Отрывок текста:
-=-=-

На вокзале же с нами познакомились несколько интеллигентных, хорошо говорящих по-русски евреев. Они искренне обрадовались, узнав в нас своих бывших соотечественников, и пожелали нам вернуться победителями. Когда мы сели в вагон, на наших сиденьях оказались корзины сочных персиков, бананов и апельсинов и несколько ящиков тонких сигар.

Поезд тронулся. Я вышел на платформу, и мимо меня проносились в фантастической пляске искры паровоза, то ярко вспыхивая, то потухая и пропадая в неприглядном мраке темной ночи.

На станциях мне бросилась в глаза масса вооруженных буров, едущих из-под Ледисмита и других мест домой в отпуск. Все они были радостно настроены, смеялись, ликовали, только неизвестно по поводу ли новых побед над англичанами или по поводу того, что им удалось вырваться в двухнедельный отпуск.

У станционных комиссаров мы получали для лошадей снопы овса, а для себя мягкий пшеничный хлеб, круглые жестяные банки с вареным мясом в консервах «korned beef» и сардинки, так что продовольствием в дороге были совершенно обеспечены.

По мере приближения к границе Наталя, к Драконовым горам, местность принимала все более живописный и по временам даже дикий характер. Отвесные стены уходящих в голубую высь каменных громад то подступают к самому полотну железной дороги, то исчезают после крутого поворота, открывая вид на обширную долину, в яркой зелени которой сверкает серебристая горная речка. Глубоко под нами виднеются, точно игрушечные, круглые кафрские хижины. Поезд еле ползет, взбираясь смелыми закруглениями на гору, чтобы в следующую минуту с головокружительной, дух захватывающей быстротой ринуться вниз. Кажется, вот-вот колеса сорвутся с рельсов, вагоны понесутся в пропасть и... Но все благополучно: тяжело переводя дух и постепенно замедляя ход, паровоз подкатывает нас к станции Prospect, откуда открывается чудный вид на уходящую за облака раздвоенную вершину Majuba.

-=-=-

Записи о том, где находятся объекты:
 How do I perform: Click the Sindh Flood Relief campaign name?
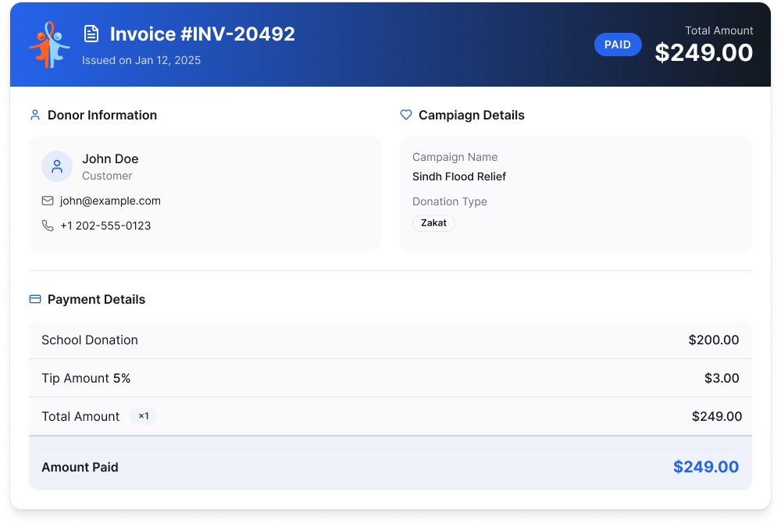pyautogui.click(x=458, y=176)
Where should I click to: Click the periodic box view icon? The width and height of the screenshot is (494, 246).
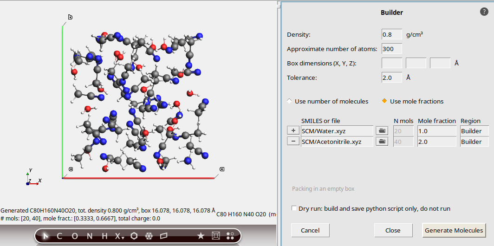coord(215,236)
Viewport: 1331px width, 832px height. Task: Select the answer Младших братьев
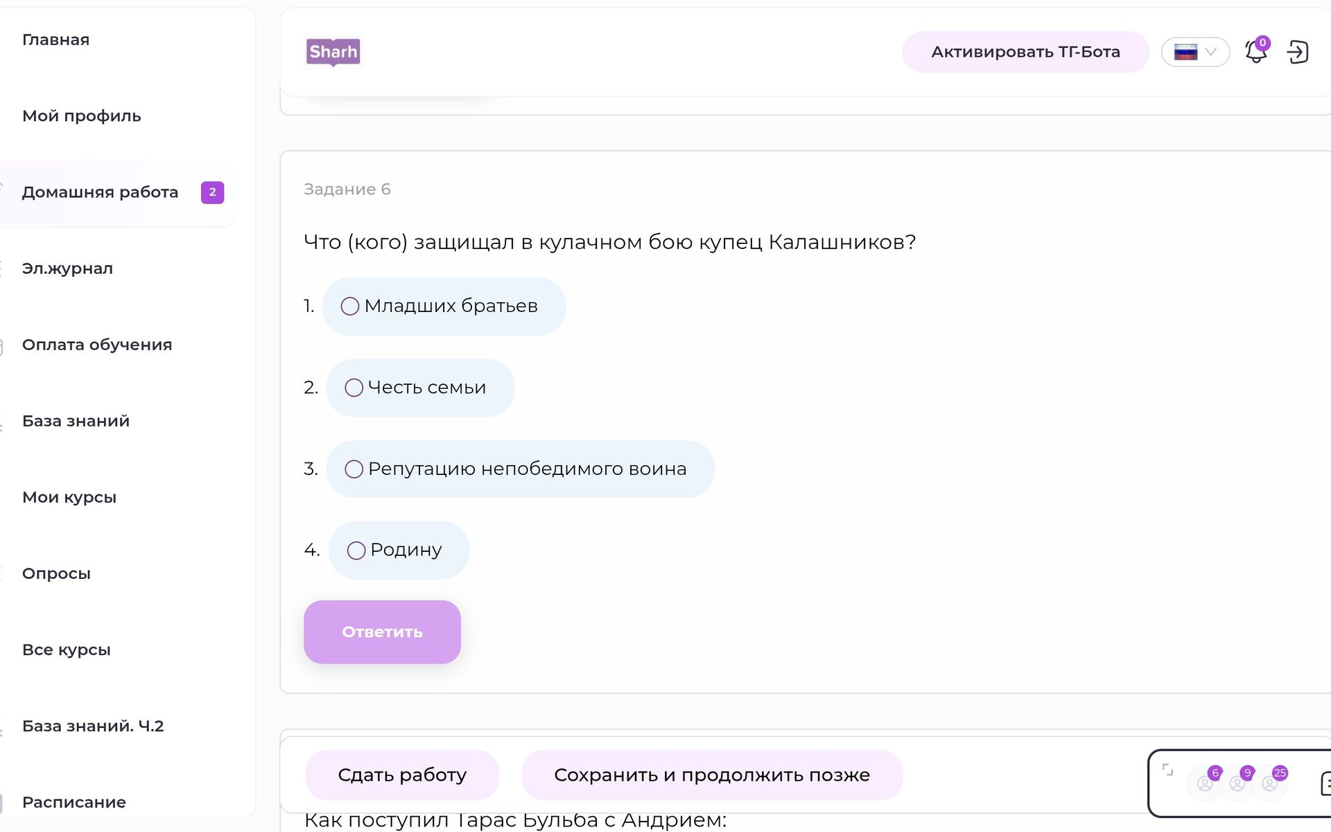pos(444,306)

-=-=-

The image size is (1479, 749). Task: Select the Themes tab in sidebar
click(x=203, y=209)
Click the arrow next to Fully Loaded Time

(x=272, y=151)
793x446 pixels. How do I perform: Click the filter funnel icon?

-=-=-

Задания:
1/ Перепишите из отрывка текста без изменений фрагмент, начиная с «По мере приближения» и заканчивая «раздвоенную вершину Majuba.».
2/ Объясните по отрывку текста, почему путники в дороге были полностью обеспечены продовольствием.
3/ Перечислите все географические названия, которые встречаются в отрывке текста.

Ответы:
1/
По мере приближения к границе Наталя, к Драконовым горам, местность принимала все более живописный и по временам даже дикий характер. Отвесные стены уходящих в голубую высь каменных громад то подступают к самому полотну железной дороги, то исчезают после крутого поворота, открывая вид на обширную долину, в яркой зелени которой сверкает серебристая горная речка. Глубоко под нами виднеются, точно игрушечные, круглые кафрские хижины. Поезд еле ползет, взбираясь смелыми закруглениями на гору, чтобы в следующую минуту с головокружительной, дух захватывающей быстротой ринуться вниз. Кажется, вот-вот колеса сорвутся с рельсов, вагоны понесутся в пропасть и... Но все благополучно: тяжело переводя дух и постепенно замедляя ход, паровоз подкатывает нас к станции Prospect, откуда открывается чудный вид на уходящую за облака раздвоенную вершину Majuba.

2/ У станционных комиссаров они получали снопы овса для лошадей, а для себя мягкий пшеничный хлеб, жестяные банки с консервированным мясом «korned beef» и сардинки.

3/ Ледисмит, Наталь, Драконовы горы, Prospect, Majuba